By Davide Barbuscia
NEW YORK (Reuters) -U.S. bond firm DoubleLine said on Wednesday it is using a variety of official and private data sources to assess the health of the U.S. economy, as it is worried about a decline in the quality of data published by the Labor Department’s Bureau of Labor Statistics.
In August the Bureau of Labor Statistics published sharp downward revisions to previous jobs data, jolting markets and raising investor worries the Federal Reserve may have been flying blind and would need to catch up with interest rate cuts. President Donald Trump said at the time, without evidence, that numbers contained in the July jobs report were rigged and removed the head of BLS, exacerbating concerns about the integrity of U.S. economic data.

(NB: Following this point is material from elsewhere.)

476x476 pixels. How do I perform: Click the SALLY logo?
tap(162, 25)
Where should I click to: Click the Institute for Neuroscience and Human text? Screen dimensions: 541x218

“At DoubleLine, we take a holistic approach to monitoring the health of the economy,” Ryan Kimmel, fixed income allocation strategist at DoubleLine, said in a note.
DoubleLine monitors official data, including BLS reports, but complements them with private datasets, corporate earnings calls, and views from in-house experts on corporate debt, consumer lending, and commercial real estate and mortgage lending, said Kimmel.
“Confronted by challenges to the accuracy and reliability of BLS data … it is more important than ever to possess robust, multifaceted approaches to economic analysis,” he said.
The BLS did not immediately respond to a request for comment.
Kimmel pointed to a drop in participation rates in the poll of employers that BLS uses to produce its monthly jobs report, from 60% in the 2010s to 40% in recent years.
With responses to employment surveys declining, BLS has relied more on statistical imputation, which uses models to estimate missing data based on historical trends or trends in certain sectors.
“The more data is inferred instead of collected, the risk of mismeasurement grows,” said Kimmel.
The Fed cut rates by 25 basis points last week after recent data showed unemployment climbed to 4.3% in August and payrolls grew far less than expected. A steep downward revision to jobs figures for the year through March also recently added weight to the view that the labor market is losing steam, strengthening the case for multiple rate cuts ahead.
“The decline in data quality at the BLS undermines the reliability of economic analysis, putting businesses, policymakers and markets at risk,” said Kimmel. “Should this trend continue, it could lead to increased uncertainty and diminished confidence throughout the economy.”